Brexit talk: Ministers warn Britain could remain in the EU until 2019
Downing street is upping the pressure on ministers to begin implementing plans to leave the EU, it was reported this week.
Accusing Liam Fox – one of three cabinet ministers put in charge of overseeing Britain’s withdrawal from the EU – of ‘playing games’, Theresa May has made her position on government in-fighting clear. Such comments come as City sources claim that Britain’s exit from the EU is already looking likely to take place at least a year after first envisaged.
With government insiders talking of ‘chaos’ amongst the two new departments involved in overseeing Brexit, some believe that initial timelines are already well out of scope, and could be delayed even further if action is not taken soon. Indeed, murmurs about undermining public confidence have already started to surface from Tory backbench Eurosceptics.
However, Number 10 has dismissed talk of hesitation or departmental disarray as nonsensical, with Theresa May sending a clear message to press and public alike that Brexit is very much still ‘full steam ahead’. As things currently stand, the government looks set to trigger Article 50 – which will formally start the process for Britain’s departure from the EU – at the start of 2017. A Downing Street source said: ‘Everyone has a view on Article 50 and timetables.
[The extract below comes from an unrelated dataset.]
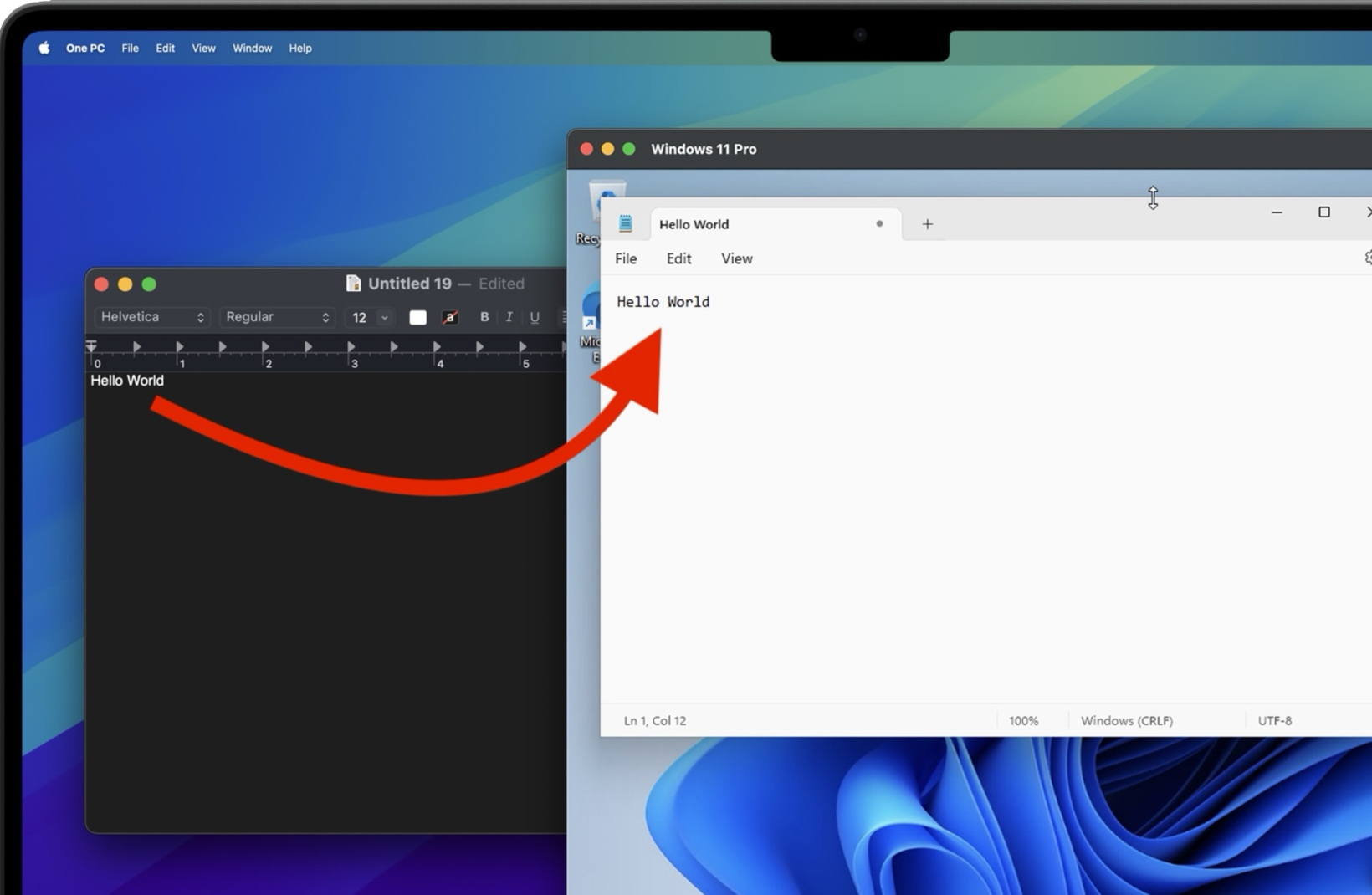
Task: Click the unsaved-changes dot on Hello World tab
Action: (879, 224)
The Prime Minister has set up departments to implement Brexit and they need to get their ducks in a row – but we are looking at early next year. That is what the Prime Minister has told leaders of other EU countries. There is no indication that it is going to go further than that. We know that Brexit means Brexit and that we have to get on with it. It is full steam ahead.’
How this sits with senior banking figures – many of whom at June’s Annual Retail Banking Conference said they ‘welcomed the government’s decision not to invoke Article 50 with immediate effect – is still to be seen.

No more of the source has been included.